What is neuropathic pain?

Neuropathic pain is pain resulting from damage or disease affecting the nervous system including the central nervous system (brain and spinal cord) and peripheral nervous system (nerves).  Causes of pain include trauma, damage to nerves from disc herniation or bone spurs, viral infections, cancer, chemotherapy, alcoholism, neurological conditions such as multiple sclerosis and diabetes. In some cases, the origin of the neuropathic pain is unknown. 

How is neuropathic pain diagnosed?

Neuropathic pain can be described as burning, stabbing, throbbing, electrical, prickling, or pins and needles sensation. The affected area of pain may be more sensitive to touch (hyperalgesia) or even painful to touch, a condition known as allodynia. Clothing, shoes or blankets may be sensed as uncomfortable. The pain is commonly worse at night time.  
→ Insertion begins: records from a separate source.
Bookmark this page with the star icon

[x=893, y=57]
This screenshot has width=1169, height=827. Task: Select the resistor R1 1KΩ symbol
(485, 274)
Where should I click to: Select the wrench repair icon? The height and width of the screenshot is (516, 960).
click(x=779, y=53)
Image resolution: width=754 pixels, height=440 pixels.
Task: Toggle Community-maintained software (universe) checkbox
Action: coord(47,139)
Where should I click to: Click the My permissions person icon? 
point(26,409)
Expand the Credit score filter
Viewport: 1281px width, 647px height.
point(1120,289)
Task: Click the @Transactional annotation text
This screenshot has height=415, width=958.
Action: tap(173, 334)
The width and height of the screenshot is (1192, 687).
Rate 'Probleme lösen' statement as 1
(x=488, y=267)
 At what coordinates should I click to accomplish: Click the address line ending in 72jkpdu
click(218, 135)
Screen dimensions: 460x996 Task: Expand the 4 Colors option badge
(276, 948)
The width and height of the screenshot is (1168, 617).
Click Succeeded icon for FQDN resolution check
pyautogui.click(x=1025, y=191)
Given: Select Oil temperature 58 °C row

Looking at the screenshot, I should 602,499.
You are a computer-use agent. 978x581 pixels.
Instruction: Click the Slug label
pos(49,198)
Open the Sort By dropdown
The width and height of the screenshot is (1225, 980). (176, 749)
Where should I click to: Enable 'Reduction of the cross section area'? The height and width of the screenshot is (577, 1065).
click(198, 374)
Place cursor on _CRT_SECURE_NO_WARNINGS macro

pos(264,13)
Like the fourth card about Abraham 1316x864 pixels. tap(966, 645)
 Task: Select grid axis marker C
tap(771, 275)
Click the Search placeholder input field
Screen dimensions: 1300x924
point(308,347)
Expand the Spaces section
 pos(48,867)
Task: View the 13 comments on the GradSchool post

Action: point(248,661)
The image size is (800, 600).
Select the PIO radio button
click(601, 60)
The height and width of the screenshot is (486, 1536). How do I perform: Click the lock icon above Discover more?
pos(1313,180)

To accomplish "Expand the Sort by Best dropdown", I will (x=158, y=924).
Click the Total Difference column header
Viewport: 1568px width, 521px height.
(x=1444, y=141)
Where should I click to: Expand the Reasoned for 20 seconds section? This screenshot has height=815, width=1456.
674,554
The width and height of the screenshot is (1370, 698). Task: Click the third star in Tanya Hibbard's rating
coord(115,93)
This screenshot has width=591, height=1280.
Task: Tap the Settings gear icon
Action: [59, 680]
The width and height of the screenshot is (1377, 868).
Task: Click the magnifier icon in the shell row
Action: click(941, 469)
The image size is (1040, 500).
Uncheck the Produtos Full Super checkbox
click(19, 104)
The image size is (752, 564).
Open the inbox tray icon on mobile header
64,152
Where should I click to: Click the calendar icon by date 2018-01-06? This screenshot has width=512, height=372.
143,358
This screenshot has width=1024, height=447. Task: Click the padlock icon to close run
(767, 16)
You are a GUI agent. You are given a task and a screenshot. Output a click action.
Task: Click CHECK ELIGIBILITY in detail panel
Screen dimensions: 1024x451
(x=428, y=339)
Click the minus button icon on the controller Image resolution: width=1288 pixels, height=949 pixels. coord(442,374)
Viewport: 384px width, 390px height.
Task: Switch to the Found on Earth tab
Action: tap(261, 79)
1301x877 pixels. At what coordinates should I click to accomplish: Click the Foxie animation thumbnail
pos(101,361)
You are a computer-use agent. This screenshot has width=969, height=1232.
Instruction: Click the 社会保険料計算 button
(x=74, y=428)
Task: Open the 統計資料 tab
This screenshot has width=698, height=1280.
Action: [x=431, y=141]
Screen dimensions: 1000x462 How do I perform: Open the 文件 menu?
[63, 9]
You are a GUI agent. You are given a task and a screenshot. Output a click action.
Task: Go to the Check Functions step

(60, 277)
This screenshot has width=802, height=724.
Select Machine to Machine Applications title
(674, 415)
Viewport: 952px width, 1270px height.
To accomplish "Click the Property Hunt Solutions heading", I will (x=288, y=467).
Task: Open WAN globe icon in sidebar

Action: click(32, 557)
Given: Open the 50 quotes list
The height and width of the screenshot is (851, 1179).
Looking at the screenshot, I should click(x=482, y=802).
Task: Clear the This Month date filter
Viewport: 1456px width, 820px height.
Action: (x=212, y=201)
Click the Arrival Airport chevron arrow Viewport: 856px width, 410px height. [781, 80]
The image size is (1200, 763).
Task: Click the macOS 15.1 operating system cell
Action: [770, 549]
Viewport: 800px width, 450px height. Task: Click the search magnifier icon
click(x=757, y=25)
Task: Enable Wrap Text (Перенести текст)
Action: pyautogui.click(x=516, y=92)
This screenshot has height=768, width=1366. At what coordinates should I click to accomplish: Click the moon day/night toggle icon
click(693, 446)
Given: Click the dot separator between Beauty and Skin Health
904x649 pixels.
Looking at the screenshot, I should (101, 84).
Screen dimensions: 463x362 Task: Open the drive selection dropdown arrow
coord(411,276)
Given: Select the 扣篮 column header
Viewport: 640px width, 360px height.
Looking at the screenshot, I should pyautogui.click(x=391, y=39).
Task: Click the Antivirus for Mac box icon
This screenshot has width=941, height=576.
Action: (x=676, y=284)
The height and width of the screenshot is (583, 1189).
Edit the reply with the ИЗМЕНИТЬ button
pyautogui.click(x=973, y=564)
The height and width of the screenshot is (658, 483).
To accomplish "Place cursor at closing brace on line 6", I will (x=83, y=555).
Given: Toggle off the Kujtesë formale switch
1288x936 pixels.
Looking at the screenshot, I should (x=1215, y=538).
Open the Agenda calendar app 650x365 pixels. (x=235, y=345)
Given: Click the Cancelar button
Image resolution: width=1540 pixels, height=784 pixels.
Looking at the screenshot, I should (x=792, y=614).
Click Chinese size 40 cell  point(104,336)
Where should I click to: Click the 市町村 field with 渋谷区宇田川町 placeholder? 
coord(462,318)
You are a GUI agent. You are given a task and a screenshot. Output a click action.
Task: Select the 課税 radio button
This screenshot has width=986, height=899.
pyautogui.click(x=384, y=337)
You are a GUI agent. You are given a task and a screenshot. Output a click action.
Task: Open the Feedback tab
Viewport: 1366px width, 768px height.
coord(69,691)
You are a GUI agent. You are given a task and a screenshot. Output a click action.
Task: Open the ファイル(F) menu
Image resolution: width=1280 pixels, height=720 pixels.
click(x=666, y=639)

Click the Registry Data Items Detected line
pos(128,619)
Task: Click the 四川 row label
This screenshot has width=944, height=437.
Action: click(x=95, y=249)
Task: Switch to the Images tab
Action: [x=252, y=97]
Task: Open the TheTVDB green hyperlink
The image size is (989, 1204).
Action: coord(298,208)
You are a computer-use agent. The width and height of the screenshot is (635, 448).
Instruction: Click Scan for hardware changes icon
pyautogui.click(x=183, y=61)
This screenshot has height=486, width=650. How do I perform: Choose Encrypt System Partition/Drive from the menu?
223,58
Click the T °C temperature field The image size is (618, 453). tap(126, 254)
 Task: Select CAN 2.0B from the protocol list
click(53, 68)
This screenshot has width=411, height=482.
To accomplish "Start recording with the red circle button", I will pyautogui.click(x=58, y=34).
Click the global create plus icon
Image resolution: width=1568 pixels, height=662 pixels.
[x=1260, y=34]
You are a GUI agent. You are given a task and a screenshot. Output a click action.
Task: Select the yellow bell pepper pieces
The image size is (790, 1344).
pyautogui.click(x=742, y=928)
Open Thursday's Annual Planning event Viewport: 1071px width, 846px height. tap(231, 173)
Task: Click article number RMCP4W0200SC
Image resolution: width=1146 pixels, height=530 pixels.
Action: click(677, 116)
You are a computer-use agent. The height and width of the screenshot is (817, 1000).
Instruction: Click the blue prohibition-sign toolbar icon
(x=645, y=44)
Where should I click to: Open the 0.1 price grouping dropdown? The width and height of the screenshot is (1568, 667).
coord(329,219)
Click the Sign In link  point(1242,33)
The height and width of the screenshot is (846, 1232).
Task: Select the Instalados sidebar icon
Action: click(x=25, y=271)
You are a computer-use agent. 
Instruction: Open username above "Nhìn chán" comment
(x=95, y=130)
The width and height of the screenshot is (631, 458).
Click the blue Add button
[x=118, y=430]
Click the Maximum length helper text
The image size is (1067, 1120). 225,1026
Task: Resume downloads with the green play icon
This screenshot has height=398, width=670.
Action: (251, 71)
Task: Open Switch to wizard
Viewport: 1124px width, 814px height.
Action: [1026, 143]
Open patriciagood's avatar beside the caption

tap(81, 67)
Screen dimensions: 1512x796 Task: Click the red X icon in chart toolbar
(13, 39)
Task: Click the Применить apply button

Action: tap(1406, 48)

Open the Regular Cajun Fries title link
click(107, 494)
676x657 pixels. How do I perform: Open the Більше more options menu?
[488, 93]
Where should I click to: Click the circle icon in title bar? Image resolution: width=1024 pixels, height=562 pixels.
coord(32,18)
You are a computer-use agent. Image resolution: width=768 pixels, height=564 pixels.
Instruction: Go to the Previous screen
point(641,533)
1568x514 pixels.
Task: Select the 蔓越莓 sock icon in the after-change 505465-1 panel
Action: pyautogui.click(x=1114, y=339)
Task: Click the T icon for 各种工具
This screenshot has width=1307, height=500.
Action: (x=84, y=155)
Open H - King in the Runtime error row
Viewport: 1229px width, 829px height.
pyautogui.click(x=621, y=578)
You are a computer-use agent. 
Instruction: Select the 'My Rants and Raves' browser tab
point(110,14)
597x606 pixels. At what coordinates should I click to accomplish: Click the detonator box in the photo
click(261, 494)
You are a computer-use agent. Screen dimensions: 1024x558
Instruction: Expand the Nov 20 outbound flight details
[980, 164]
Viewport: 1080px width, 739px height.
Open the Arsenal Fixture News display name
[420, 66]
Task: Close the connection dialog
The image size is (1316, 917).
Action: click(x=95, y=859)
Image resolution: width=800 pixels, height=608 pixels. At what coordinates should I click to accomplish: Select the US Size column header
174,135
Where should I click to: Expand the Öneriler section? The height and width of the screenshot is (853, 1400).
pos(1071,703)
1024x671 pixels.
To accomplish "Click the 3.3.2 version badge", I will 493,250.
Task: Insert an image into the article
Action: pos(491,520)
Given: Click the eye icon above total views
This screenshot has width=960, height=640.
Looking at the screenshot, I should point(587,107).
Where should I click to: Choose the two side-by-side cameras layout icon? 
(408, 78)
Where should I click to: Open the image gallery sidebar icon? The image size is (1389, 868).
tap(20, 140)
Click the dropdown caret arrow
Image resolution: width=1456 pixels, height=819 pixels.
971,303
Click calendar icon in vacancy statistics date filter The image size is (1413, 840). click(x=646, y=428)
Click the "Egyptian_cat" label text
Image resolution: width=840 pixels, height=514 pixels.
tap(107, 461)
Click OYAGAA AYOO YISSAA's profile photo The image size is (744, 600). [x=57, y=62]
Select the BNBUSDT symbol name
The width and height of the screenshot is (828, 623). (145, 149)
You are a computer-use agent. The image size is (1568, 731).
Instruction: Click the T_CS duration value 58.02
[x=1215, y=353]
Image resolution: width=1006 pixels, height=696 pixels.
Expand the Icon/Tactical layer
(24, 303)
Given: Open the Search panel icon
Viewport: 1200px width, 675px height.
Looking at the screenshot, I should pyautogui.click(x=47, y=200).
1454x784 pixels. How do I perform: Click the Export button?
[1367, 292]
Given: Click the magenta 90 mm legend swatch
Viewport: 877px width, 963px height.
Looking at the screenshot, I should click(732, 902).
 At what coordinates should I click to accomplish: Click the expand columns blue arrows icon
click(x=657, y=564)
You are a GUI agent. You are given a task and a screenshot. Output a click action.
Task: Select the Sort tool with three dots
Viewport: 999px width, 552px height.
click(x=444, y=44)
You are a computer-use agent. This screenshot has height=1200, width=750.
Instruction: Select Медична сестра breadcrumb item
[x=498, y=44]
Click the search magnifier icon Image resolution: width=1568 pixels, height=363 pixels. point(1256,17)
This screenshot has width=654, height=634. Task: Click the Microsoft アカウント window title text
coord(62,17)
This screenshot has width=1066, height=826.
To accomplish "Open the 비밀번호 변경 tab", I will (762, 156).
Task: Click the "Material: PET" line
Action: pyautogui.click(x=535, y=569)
What is the treatment of neuropathic pain?    

Neuropathic pain can be difficult to alleviate. Anti-inflammatory medications and muscle relaxants are usually not effective. Anticonvulsant (antiseizure) medications and antidepressant medications may be effective in alleviating neuropathic pain. Topical medications such as lidocaine (numbing anesthetic) and capsaicin may add additional therapeutic relief.  

Interventional therapies such as spinal cord stimulation may be considered in patients with neuropathic pain if medications fail to provide satisfactory relief. A spinal cord stimulator is an implanted device that sends electrical signals directly to the spinal cord to reduce the painful sensations perceived by the brain from a painful area of the body.